- Other names: Sleep maintenance insomnia, nocturnal awakenings, middle-of-the-night awakenings, middle insomnia
- Specialty: Sleep medicine

= Middle-of-the-night insomnia =

Middle-of-the-night insomnia, or sleep maintenance insomnia, also called terminal insomnia in contrast with "initial insomnia", is characterized by having difficulty returning to sleep after waking up during the night or very early in the morning. Initial or "sleep-onset" insomnia consists of having difficulty falling asleep at the beginning of sleep.

The disrupted sleep patterns caused by middle-of-the-night insomnia make many sufferers of the condition complain of fatigue the following day. Excessive daytime sleepiness is reported nearly two times higher by individuals with nocturnal awakenings than by people who sleep through the night.

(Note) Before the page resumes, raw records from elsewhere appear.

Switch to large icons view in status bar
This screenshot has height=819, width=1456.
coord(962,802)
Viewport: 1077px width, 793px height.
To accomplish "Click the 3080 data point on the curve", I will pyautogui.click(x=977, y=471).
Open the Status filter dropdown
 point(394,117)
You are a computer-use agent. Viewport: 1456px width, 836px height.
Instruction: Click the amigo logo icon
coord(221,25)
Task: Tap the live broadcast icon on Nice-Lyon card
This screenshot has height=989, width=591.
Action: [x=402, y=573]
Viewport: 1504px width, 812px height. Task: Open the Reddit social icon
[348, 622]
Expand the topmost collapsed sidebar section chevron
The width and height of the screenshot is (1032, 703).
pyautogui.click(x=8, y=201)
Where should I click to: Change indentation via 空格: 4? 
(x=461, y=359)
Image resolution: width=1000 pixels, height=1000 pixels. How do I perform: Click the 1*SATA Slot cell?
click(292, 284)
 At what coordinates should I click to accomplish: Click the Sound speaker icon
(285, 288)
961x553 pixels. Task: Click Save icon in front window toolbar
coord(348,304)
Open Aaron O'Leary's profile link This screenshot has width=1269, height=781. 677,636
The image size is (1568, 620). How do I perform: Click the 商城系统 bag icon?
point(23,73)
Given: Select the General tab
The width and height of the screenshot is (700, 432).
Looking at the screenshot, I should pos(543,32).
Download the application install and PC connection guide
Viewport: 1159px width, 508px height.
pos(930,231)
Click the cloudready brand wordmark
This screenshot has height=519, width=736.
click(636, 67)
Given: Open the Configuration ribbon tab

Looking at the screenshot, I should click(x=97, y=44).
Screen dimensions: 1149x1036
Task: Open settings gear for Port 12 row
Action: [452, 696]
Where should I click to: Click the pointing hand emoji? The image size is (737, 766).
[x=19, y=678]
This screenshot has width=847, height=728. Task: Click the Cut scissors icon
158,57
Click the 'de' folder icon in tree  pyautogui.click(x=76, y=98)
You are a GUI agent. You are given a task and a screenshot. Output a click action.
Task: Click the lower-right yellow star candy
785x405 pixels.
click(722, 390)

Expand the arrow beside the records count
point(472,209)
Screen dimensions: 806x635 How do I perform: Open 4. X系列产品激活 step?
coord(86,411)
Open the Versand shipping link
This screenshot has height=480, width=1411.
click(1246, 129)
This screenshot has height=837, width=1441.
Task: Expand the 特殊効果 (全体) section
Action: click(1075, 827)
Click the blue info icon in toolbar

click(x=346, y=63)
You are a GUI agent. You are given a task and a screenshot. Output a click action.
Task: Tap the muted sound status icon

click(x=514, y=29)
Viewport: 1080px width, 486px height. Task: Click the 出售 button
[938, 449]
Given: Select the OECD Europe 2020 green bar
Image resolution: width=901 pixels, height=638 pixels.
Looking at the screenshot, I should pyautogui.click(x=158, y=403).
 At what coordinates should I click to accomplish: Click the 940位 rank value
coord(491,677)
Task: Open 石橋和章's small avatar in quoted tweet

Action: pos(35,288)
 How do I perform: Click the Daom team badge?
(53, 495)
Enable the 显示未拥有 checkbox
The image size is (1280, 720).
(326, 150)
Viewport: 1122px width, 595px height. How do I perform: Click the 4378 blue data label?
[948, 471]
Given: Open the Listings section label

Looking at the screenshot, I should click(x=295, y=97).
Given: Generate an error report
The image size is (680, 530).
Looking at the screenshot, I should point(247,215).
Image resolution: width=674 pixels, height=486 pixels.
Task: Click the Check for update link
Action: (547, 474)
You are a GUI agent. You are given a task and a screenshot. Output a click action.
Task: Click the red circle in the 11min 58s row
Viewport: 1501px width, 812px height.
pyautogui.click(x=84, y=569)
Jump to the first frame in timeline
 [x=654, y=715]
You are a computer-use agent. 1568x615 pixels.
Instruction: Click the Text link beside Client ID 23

Sleep research conducted in the 1990s showed that such waking up during the night may be a natural sleep pattern, rather than a form of insomnia. If interrupted sleep (called "biphasic sleeping" or "bimodal sleep") is perceived as normal and not referred to as "insomnia", less distress is caused and a return to sleep usually occurs after about one hour.

==Causes==
- Pain
- Pregnancy
- Anxiety
- Difficulty breathing / sleep apnea
- Urge to urinate or defecate
- Hunger or thirst
- Illness
- Shift work
- Erratic sleep schedule

Nocturnal awakenings are more common in older patients and have been associated with depressive disorders, chronic pain, obstructive sleep apnea, obesity, alcohol consumption, hypertension, gastroesophageal reflux disease, heart disease, menopause, prostate problems, and bipolar disorders.
Gastro-intestinal discomfort arising from food that has not been fully cooked, is also a contributor to middle of the night insomnia.
Nocturnal awakenings can be mistaken as shift work disorder.

==Treatment==
Middle-of-the-night insomnia is often treated with medication, although currently Intermezzo (zolpidem tartrate sublingual tablets) is the only Food and Drug Administration-approved medication specifically for treating MOTN awakening. Some studies have shown that zaleplon, which has a short elimination half-life of about 1 hour, may be suitable for middle-of-the-night administration because it does not impair next-day performance. Because most medications usually require 6–8 hours of sleep to avoid lingering effects the next day, these are often used every night at bedtime to prevent awakenings.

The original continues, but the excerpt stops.